No patients in this series developed a complication directly related to the surgery.


   Discussion Top


We present the first reported series of patients with very specific and unique intra-articular subscapularis tendinopathy. The primary intent of our study is to raise awareness of these non-insertional lesions as we suspect they represent early degeneration within the spectrum of subscapularis pathology. While several subscapularis tear classifications exist, this spectrum of pathology is not included in any of the current systems. [20] Little has been published regarding the degenerative process leading to subscapularis tears, but it seems reasonable to assume a similar degenerative process as in the supraspinatus is responsible.

Previous studies have reported on the clinical results of arthroscopic subscapularis repair, but these all detailed tears involving the subscapularis footprint. Burkhart and Tehrany initially reported their results on arthroscopic treatment of subscapularis tears in 25 patients, eight of whom had isolated repairs. [6] Good to excellent results were achieved in 92% of patients, with improvements in pain, forward elevation and functional outcome measures (UCLA scores improved from 10.7 to 30.5). Similarly, Bennett reported results in 8 patients with isolated subscapularis tears treated arthroscopically with a minimum of 2-year follow-up. [8] Significant improvements were made in all outcomes assessed, including VAS pain score, Constant score, and ASES score (improved from 16 to 74). Bartl et al. reported on isolated subscapularis tears with significant improvements in strength and functional capabilities in 21 patients as well. [19] Post-operative MRI confirmed maintenance of repair durability in 20 shoulders at an average follow-up of 21 months. Similarly, Lafosse et al. reported improved objective shoulder function (UCLA scores improved from 16 to 32) and structural integrity of the subscapularis via computed tomography angiography in 15 of 17 patients. [1]

It is unclear whether meaningful comparisons between our results and those of others can be made as previous reports on subscapularis repairs involved tendon footprint detachment from the lesser tuberosity. [3],[4],[10],[16],[17],[18] Supraspinatus tendon disease with footprint disruption represents more advanced tendon degeneration and accompanying shoulder dysfunction in comparison to intratendinous tears. [21] It seems likely that the functional results following side-to-side repair of non-insertional split tears would, at a minimum, reveal results equal or superior to those repairs involving tendon detachment. We feel, it is more likely that treatment of isolated non-insertional tendinopathy would lead to improved functional results compared with repair of footprint avulsions for two reasons. First, pre-operative functional scores of patients with intra-articular subscapularis tendinopathy with an intact footprint would be expected to be higher than more advanced tears involving disruption of the footprint, which would likely lead to higher post-operative scores as well. Unfortunately, pre-operative functional scores on our patients were not available. It is thus unknown, but likely, that patients with these non-insertional lesions are less debilitated pre-operatively than patients with full-thickness lesions. Secondly, side-to-side repair of intratendinous tears is performed and may prevent further tear propagation involving the footprint - and as such, these less advanced tears would be expected to have better outcomes. [24] Despite this, functional outcomes for repairs have not correlated well with anatomic healing to date, at least for the supraspinatus tendon. [25],[26]
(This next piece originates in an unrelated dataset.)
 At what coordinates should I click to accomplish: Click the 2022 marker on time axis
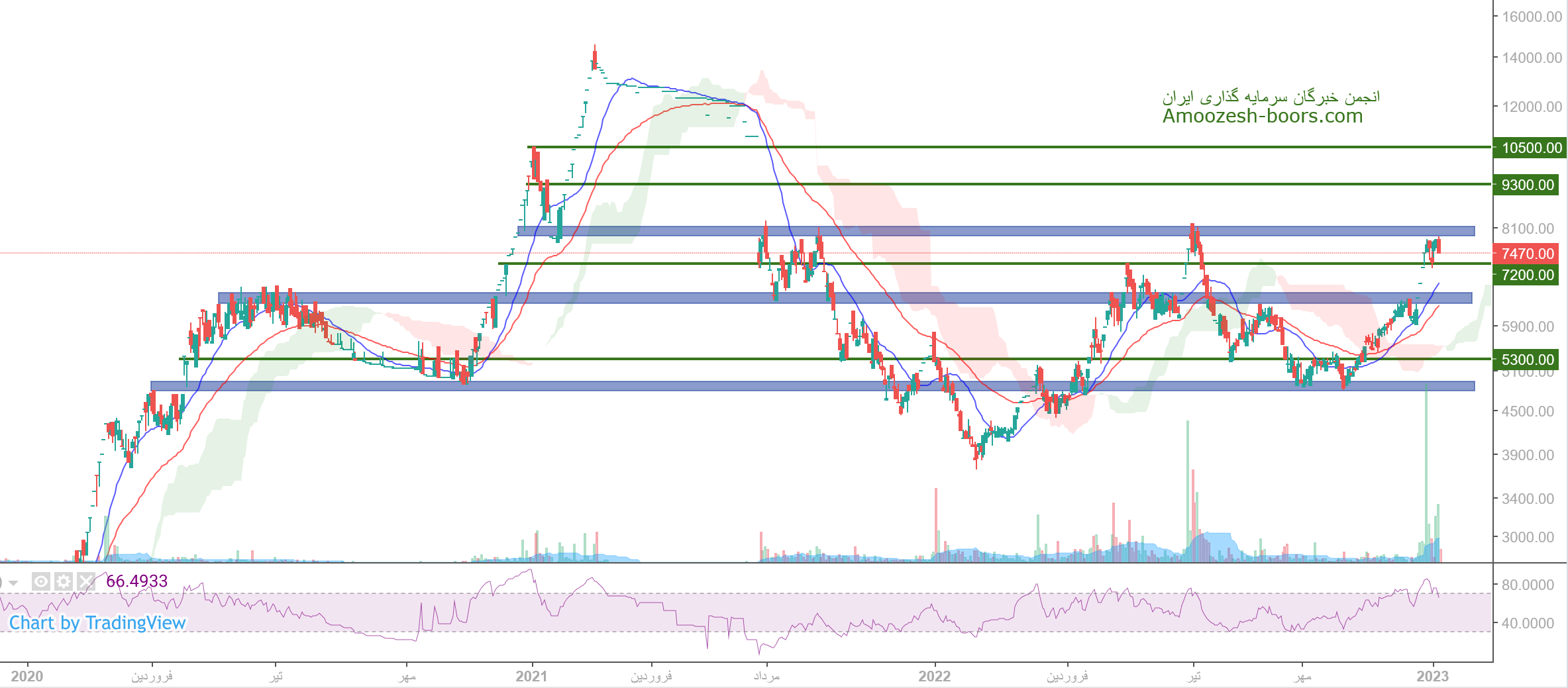(x=934, y=676)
The present study did not aim to identify the specific etiology of non-insertional tendinopathy of the subscapularis. Previous studies have identified intratendinous degeneration as a factor in subscapularis tearing. Sakurai et al. showed degeneration of the subscapularis tendon in 17 of 46 cadaveric shoulders. [27] The degeneration was always articular-sided tearing on the superior (leading) edge of the tendon, which was also seen in our patients. Sano et al. showed similar results, with articular-sided degeneration being more prominent than bursal-sided tearing. [28] Despite these findings, there were no comments on lesions without footprint involvement. These studies do emphasize the degree that age-related degeneration plays in subscapularis tears and the histopathologic findings in our patients support degeneration as a likely etiology. All pathology occurred on the articular side of the tendon and in addition, all our patients' tears showed substantial intrasubstance involvement with granulation tissue and degeneration.
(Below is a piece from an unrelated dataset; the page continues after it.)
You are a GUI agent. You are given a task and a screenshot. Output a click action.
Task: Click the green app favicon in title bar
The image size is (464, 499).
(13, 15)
Other proposed mechanisms leading to subscapularis tearing include that of anterosuperior impingement as reported by Gerber and Sebesta. [29] They documented increased contact and tensile stress on the deep portion of the subscapularis in a position of forward elevation and internal rotation as the tendon is compressed between the lesser tuberosity and the glenoid/labrum. This impingement explains the increased rate of injury of the biceps tendon, superior glenohumeral ligament and coracohumeral ligament associated with a subscapularis tear in their population. However, aside from some fraying of the biceps tendon in 11 patients, these lesions were not seen in our study population. Nevertheless, anterosuperior impingement may have contributed to the partial articular-sided tears seen in some of our patients.

Lo and Burkhart have popularized the concept of subcoracoid impingement, whereby decreased space between the coracoid and humeral head leads to impingement and tearing of the subscapularis insertion via the "wringer-roller effect." [30] Subcoracoid stenosis has been defined by a coracohumeral interval of less than 6 mm, where a normal interval is 8 mm to 11 mm in both imaging and anatomic studies. [31],[32],[33],[34],[35] Although we found patients with decreased coracohumeral intervals on plain radiographs, we observed only one instance of subcoracoid stenosis/impingement during arthroscopy, with pathologic tissue visible within the subcoracoid space. This discrepancy may be due to inaccuracy of measuring the coracohumeral interval with plain radiographs. In our population however, functional results were not compromised in patients in which coracoplasty was not performed as no patients have required repeat surgery. It is unlikely that subcoracoid stenosis plays a pivotal role in the development of the lesions seen in our study group.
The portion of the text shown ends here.